* BEGIN SELECTED EXTRACT *
Netflix Data Dive - Time based Analysis

Loading and Preparing the Dataset

I’m working with a Netflix dataset that includes several variables, including the release year and IMDb scores. Since I only have the release_year and not a full date, I’ll treat release_year as a numeric variable to analyze trends over time.

# Load the Netflix dataset
netflix_data <- read.csv("~/Netflix_dataset.csv")

netflix_data <- netflix_data %>%
  drop_na(imdb_score, release_year)

# Treat release_year as numeric since it's just a year without a full date
netflix_data$release_year <- as.numeric(netflix_data$release_year)

# Check the structure of the dataset
str(netflix_data)

## 'data.frame':    5283 obs. of  15 variables:
##  $ id                  : chr  "tm84618" "tm127384" "tm70993" "tm190788" ...
##  $ title               : chr  "Taxi Driver" "Monty Python and the Holy Grail" "Life of Brian" "The Exorcist" ...
##  $ type                : chr  "MOVIE" "MOVIE" "MOVIE" "MOVIE" ...
##  $ description         : chr  "A mentally unstable Vietnam War veteran works as a night-time taxi driver in New York City where the perceived "| __truncated__ "King Arthur, accompanied by his squire, recruits his Knights of the Round Table, including Sir Bedevere the Wis"| __truncated__ "Brian Cohen is an average young Jewish man, but through a series of ridiculous events, he gains a reputation as"| __truncated__ "12-year-old Regan MacNeil begins to adapt an explicit new personality as strange events befall the local area o"| __truncated__ ...
* END SELECTED EXTRACT *
* BEGIN RECORDED DATA *
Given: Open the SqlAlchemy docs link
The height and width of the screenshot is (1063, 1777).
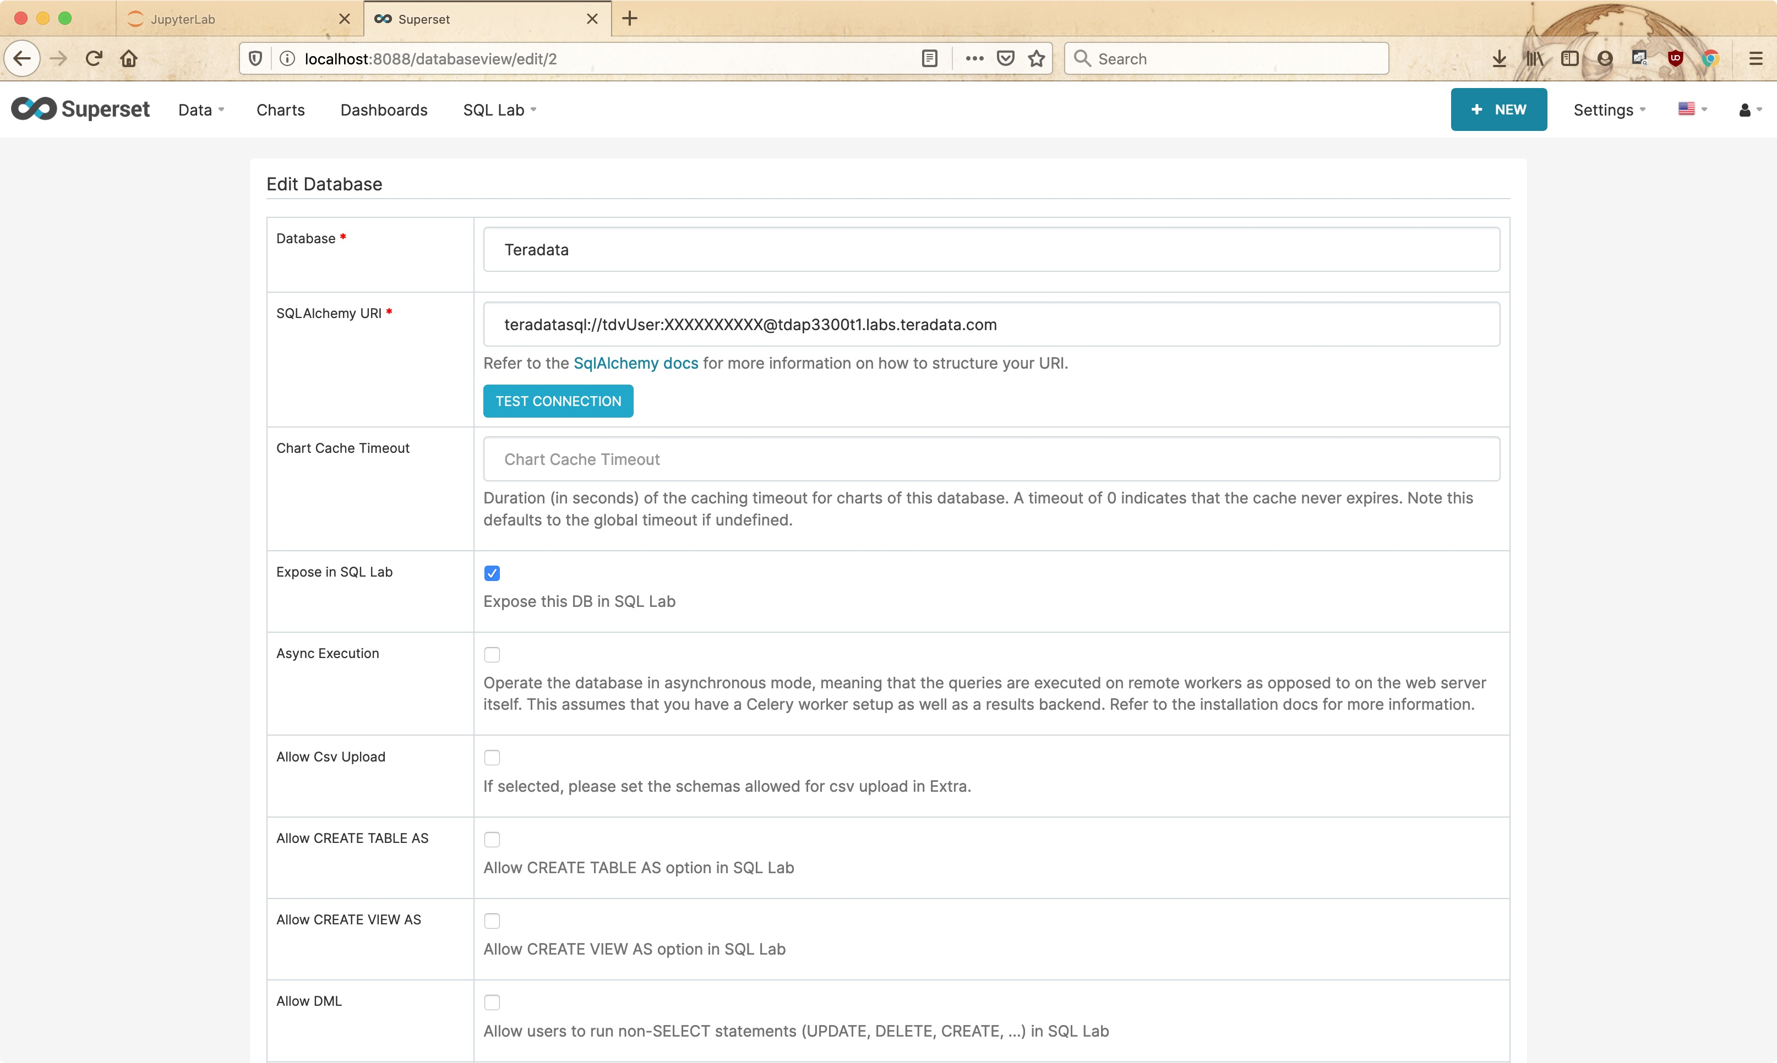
* END RECORDED DATA *
Print verbatim the passage of the Netflix data analysis that begins with the words containing "Loading and Preparing" and ends with "trends over time.".

OUTPUT OF THE TASK >>
Loading and Preparing the Dataset

I’m working with a Netflix dataset that includes several variables, including the release year and IMDb scores. Since I only have the release_year and not a full date, I’ll treat release_year as a numeric variable to analyze trends over time.